There has always been space for Tufnell on an England team sheet, but the space that has most concerned the selectors has been the one between his ears. A former England team-mate once described him thus: ``A great cricketer - and a complete dickhead. Most people grow up, and some don't. Sadly, he may be among the latter.''
Tufnell has always cut an anti-Establishment figure, with his shuffling 10 to two walk, stubbly chin and rolled-up fag permanently dangling from his lip. His reluctance to embrace authority led to a premature departure from Highgate School, and he emerged from his studies with one O-Level, in art. He qualified as a silversmith, but his arrival at Middlesex was prefaced by previous employment as a taxi driver and a builder's mate.
The first indication that his temperament might suffocate his talent came on his debut tour, to Australia in 1990-91. He had a row with an umpire in his first Test match, in Melbourne, and when he threw another wobbler in his second Test, in Sydney, Gooch publicly told him to stop behaving like a twerp.
Tufnell's response was to refuse his captain's proferred handshake when he finally took his first Test wicket, and he was in Gooch's bad books again on the 1993 tour to India, when he was fined £500 after another umpiring contretemps. Neither did Tufnell find India's shortage of creature comforts quite to his liking, claiming, fairly early on, that having ``done the elephants, seen the beggars'' he'd rather like to go home.

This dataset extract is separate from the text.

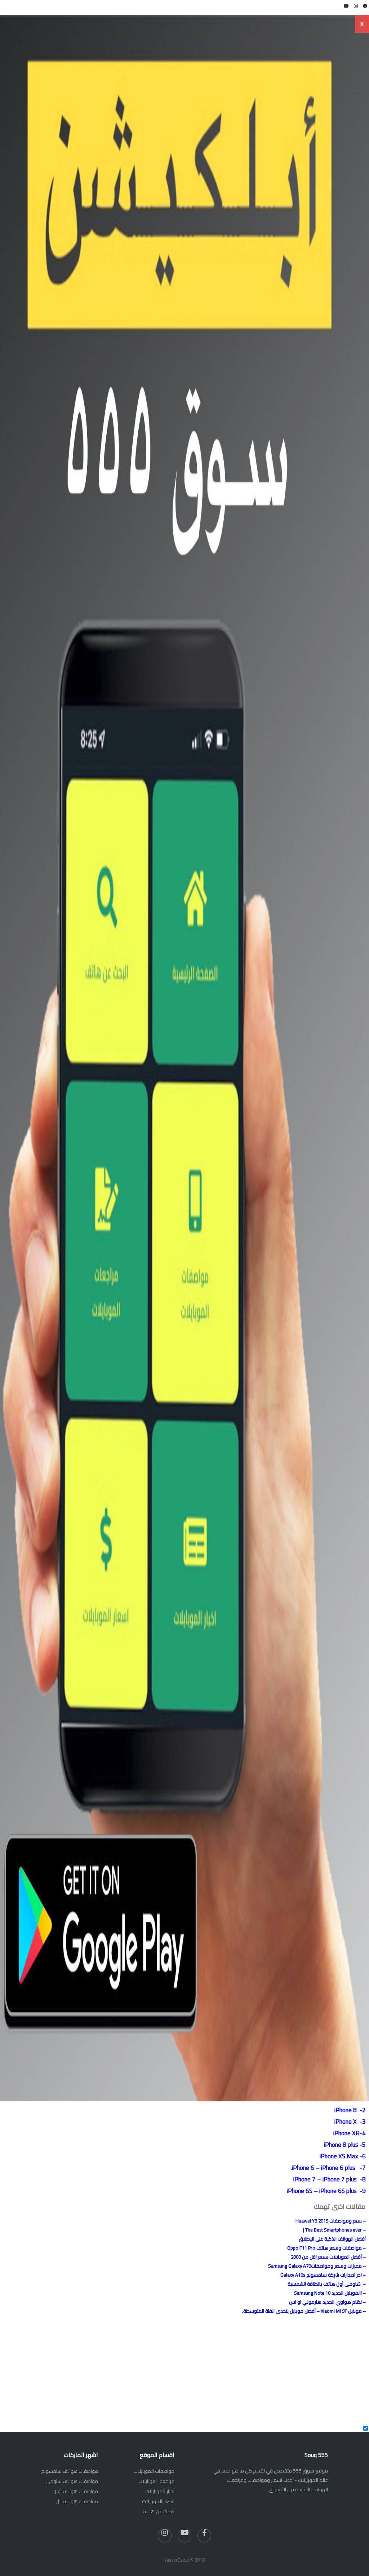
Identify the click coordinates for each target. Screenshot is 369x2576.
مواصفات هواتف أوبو (75, 2491)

Then, two winters ago in Australia, his second Test captain, Michael Atherton, found that he was certainly the man to handle Tufnell albeit only by fighting off an urge to place both sets of fingers around his throat. During a one-day international in Melbourne, Tufnell managed to get himself arraigned on a disrepute charge by not one, but both umpires, and once again returned home lighter in the wallet than he was in mood.
Given that Tufnell's problems have all come on tour, it is ironic that England should have ignored him all summer - at times, when he was badly needed - and now recalled him for the winter. Over a five-day period, not even Tufnell can get into too much hot water, but three months in a confined space, and anything could happen. All in all, Tufnell has this one last opportunity to put his house in order, and the required remedial work is all upstairs.
His last match-winning performance in a Test match was in New Zealand, on the 1991-92 tour, when he took 11 for 147 in Christchurch, and his type of bowling, relying as it does as much on deception as extravagant spin, is ideally suited to a country where the pitches are apparently prepared with embalming fluid.
Alan Mullally and Dominic Cork should manage to embrace the conditions better than most, given that Test matches in New Zealand, like county matches in Leicester and Derby, attract crowds occasionally approaching (if you include the gatemen) double figures.
Zimbabwe, similarly, will have two flat, slow pitches for the Test matches, and the cricket is likely to be attritional rather than heart-stopping. England really ought to win both series, but even if they do, as a yardstick for next summer's Ashes series, it will be a bit like taking a compass reading at the North Pole.